• TASK DETAILS: Output every line of the records below as a JSON list of strings, one string per line, with blank lines skipped. Leave the pictures out.

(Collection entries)
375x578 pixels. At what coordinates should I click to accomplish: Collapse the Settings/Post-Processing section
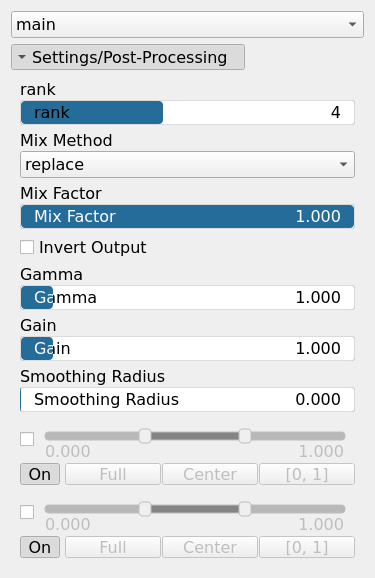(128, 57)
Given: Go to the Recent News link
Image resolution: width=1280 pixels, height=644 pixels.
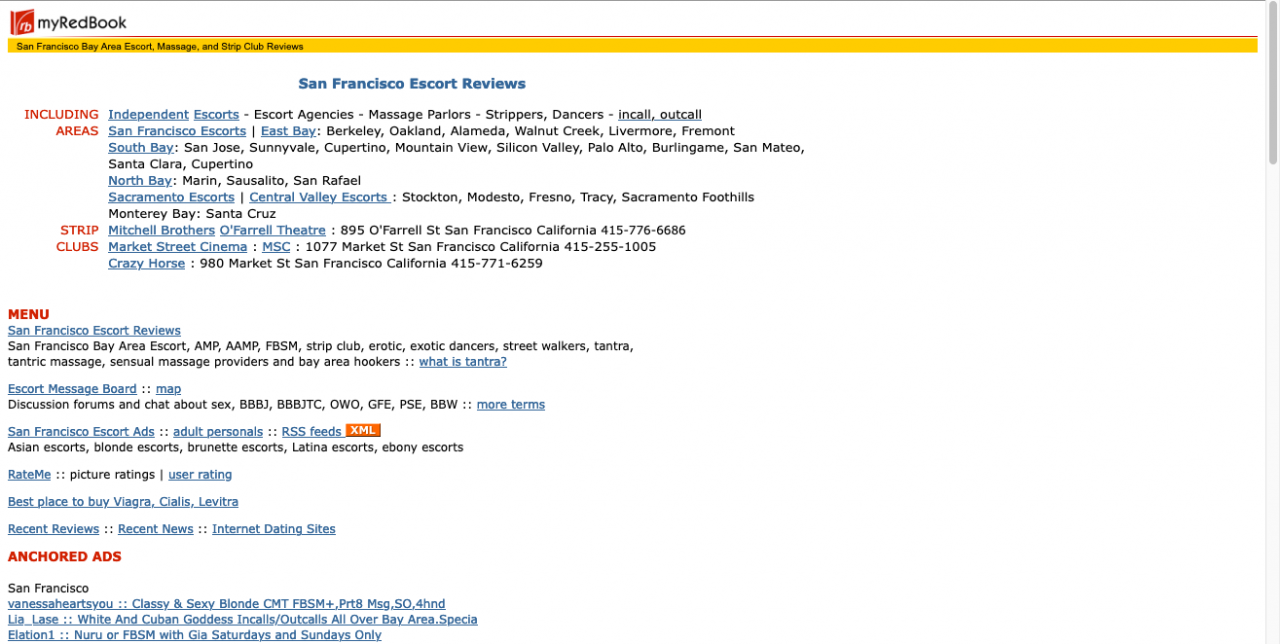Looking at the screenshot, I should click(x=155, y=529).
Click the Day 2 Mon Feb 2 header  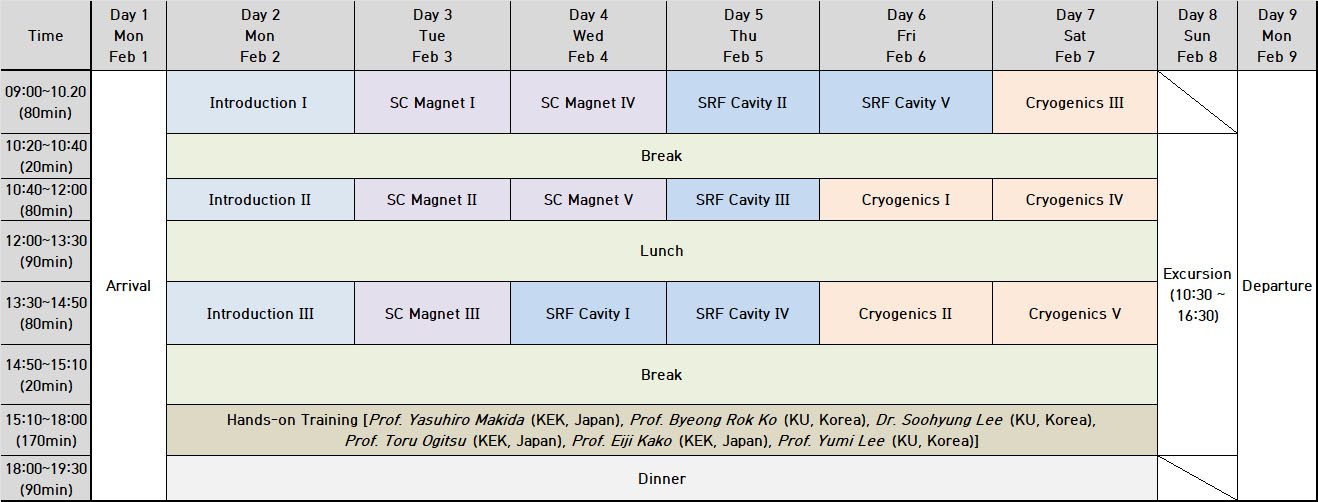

• THE RESULT:
[
  "375x578 pixels. At what coordinates should I click to accomplish: Collapse the Settings/Post-Processing section",
  "(128, 57)",
  "Given: Go to the Recent News link",
  "Image resolution: width=1280 pixels, height=644 pixels.",
  "Looking at the screenshot, I should click(x=155, y=529).",
  "Click the Day 2 Mon Feb 2 header  "
]